El caso del alcalde de Valencia, un tal Edgardo Parra, el último escándalo de corrupción en el régimen, revela que la Ley Habilitante para luchar contra el morbo del peculado no tiene ningún sentido. Ameliach lo ha demostrado con contundencia.
Primero, porque dejó claro que el problema del asalto a los dineros públicos es un asunto de lealtad (o más bien de complicidad) con el que está por encima del defenestrado de turno y no ético. Como sucede con muchos de los que siguen robando el tesoro sin pelear con sus superiores. ¡Roba!

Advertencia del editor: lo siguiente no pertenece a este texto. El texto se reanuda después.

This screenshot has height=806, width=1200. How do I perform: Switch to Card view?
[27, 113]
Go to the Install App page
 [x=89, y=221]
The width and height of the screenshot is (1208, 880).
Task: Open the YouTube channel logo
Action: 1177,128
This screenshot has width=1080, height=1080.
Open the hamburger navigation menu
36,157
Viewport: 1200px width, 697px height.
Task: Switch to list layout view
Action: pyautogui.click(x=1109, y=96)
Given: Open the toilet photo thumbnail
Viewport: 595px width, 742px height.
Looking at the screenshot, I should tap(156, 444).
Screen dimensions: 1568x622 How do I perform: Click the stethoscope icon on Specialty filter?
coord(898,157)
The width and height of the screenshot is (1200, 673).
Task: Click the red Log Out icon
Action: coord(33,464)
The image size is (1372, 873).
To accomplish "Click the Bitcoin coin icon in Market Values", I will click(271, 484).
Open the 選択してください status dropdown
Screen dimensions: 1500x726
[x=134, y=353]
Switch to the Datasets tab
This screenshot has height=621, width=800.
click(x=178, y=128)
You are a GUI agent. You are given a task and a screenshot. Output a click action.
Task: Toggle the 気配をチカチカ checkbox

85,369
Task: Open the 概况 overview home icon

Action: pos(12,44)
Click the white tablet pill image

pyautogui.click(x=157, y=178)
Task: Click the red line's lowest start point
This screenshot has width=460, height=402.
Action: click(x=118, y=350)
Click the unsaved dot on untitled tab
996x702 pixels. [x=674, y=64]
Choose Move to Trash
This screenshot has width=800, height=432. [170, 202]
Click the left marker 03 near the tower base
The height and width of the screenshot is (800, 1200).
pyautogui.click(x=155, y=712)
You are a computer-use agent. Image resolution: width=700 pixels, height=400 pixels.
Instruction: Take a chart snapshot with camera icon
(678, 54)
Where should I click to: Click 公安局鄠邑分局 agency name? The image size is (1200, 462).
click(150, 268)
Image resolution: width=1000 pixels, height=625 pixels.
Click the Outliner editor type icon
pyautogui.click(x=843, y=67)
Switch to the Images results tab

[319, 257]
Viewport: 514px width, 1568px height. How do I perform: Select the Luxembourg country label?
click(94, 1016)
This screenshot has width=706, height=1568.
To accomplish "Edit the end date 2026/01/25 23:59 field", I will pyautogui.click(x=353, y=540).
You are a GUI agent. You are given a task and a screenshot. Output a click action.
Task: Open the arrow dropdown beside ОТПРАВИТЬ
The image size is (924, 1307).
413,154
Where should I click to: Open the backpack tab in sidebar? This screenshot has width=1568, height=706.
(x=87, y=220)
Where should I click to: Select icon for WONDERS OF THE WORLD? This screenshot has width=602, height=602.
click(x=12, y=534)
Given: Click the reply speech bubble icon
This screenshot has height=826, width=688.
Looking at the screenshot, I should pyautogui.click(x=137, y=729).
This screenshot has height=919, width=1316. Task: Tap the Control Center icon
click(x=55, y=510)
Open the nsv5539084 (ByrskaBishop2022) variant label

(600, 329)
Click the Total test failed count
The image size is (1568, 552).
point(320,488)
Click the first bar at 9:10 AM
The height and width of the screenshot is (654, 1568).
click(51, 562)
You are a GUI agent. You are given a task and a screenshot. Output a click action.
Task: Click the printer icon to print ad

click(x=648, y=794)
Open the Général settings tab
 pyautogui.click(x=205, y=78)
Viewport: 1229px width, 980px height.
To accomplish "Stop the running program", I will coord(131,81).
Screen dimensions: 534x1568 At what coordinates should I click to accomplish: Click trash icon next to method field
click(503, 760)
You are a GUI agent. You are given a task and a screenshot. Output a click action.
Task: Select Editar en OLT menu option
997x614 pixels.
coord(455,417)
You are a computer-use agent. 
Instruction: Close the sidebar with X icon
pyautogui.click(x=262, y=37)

Eso sí, con lealtad a tu jefe y dormirás tranquilo.
Parra y su hijo eran un par de pilluelos ignorados por todos. Hasta que le pusieron el ojo cuando se alió con Rafael Lacava, alcalde de Puerto Cabello, para respaldarlo en su aspiración a la gobernación de Carabobo. Un plan que llegó hasta el momento en el cual el Difunto sometió a un sector del pueblo rojo en un acto de campaña en el estado cuando repudiaban a Ameliach y ungían a Lacava, al gritar furioso: “Es Ameliach y punto. Al que no le guste que se vaya”.
Lo de liquidar a Parra era cosa de tiempo y de conveniencia política, como el que se acaba de presentar ahora en la disputa entre el madurismo y el diosdadismo. Acabado Isea y amenazado Barroso y su Cadivismo, ambos de la huestes diosdadistas. El golpe es devuelto decapitando al corruptico de Parra.
Segundo, porque solo bastó su palabra para allanar la residencia y las oficinas del alcalde de Valencia y ponerle los ganchos como corresponde contra los que delinquen no requirió de la Habilitante. Lo señaló y punto. Todos a quienes correspondía actuar, actuaron. Y ya. Las evidencias sobraron como es común en una gran cantidad de funcionarios que gastan y atesoran bienes y dinero sin escrúpulo. Adicionalmente, Parra cae en desgracia por mal aspecto, comunista, mal hablado y por ser un eslabón débil, “sacrificable”, de la cadena madurista.